Old Hêng-Chi is the officer of the Tsung-Li Yamên charged with negotiating a new commercial treaty with the Russians relative to the Siberian and Mongolian trade. Whenever he is going to be particularly obstructive he sends po-po (sweetmeats) to the Legation. Now I suppose he is going to play the Russians some tour pendable, for he sent a whole feast both to the minister and secretary of Legation. It was very prettily arranged; the decoration of the dishes and piling of the sweetmeats in patterns must have cost the cook a world of trouble. I think I once before gave you an account of a Chinese feast given by the same old gentleman, and I daresay you don’t wish a repetition of the account any more than I do of the feast, though the things are not bad once in a way. The bird’s-nest soup was very good, though it owes its flavour to the condiments with which it is dressed, the nest itself being as tasteless as isinglass, which it much resembles.
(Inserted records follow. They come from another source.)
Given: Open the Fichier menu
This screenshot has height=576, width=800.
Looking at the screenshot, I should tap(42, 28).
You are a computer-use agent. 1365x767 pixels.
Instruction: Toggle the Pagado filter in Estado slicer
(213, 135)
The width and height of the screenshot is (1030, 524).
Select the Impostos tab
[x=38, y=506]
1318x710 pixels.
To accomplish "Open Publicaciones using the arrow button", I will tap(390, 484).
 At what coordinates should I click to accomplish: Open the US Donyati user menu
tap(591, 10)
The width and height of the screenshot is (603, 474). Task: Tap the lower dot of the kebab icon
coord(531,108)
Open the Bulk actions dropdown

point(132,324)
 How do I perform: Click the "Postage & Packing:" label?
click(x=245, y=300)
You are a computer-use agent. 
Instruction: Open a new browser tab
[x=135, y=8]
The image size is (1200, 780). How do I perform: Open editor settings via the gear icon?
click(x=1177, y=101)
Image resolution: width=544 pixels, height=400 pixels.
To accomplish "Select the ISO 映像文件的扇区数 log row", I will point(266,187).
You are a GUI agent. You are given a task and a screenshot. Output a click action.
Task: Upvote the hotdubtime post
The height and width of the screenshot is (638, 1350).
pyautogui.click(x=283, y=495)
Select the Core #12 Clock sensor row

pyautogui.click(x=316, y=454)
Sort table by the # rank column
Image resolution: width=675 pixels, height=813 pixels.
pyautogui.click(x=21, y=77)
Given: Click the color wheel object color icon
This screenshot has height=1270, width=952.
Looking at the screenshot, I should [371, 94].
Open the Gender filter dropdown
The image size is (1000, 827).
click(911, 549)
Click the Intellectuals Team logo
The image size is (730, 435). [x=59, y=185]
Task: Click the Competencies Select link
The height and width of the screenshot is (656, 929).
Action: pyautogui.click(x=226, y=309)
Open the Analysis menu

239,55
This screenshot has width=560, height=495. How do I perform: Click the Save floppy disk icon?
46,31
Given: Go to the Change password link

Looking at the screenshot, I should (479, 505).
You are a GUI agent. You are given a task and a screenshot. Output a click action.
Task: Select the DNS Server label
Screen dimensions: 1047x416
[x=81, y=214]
My teacher the other day gave me some original views as to the outbreak of cholera which took place a few years ago. Various causes were assigned for it. Some said that the epidemic was caused by the exhalations from the dead bodies of those who were killed in the Ta̔i Pi̔ng rebellion; others, that offence had been given to Wên Shên, the spirit of pestilence, a deity who is represented with a blue face and red hair and beard. He carries in his hand a disk, a spear, a sword, or some warlike weapon. A man who has fallen into misfortune is said to have met Wên Shên. To be “as ugly as the Lord Wên Shên” is what we should translate by “to be as ugly as sin.”
We had rather a good piece of fun the other night. One of our ladies of the Corps diplomatique has started Thursday “at homes,” and all the Europeans in Peking congregate there. Last Thursday some one or other sat down and played a valse, upon which a tarantula bit the only two ladies, and they declared they must and would dance, so Pichon, the French attaché, and I were told off as partners for them. Just as we were spinning round the room, in came three or four Chinese servants with trays of cake and hot wine, which I thought they would have dropped, so stupefied were they at the sight. I don’t think I ever saw astonishment so written on faces before. I can fancy them talking about it afterwards—Ai yah! There was his Excellency Mi (that’s me) and Pi Lao Yeh seizing the two Ku-niangs (young ladies) round the waist in the most indecorous manner, and running round and round the room with them, while O Lao Yeh beat the harp-table. Indeed it was unsurpassable! Strange people these barbarians!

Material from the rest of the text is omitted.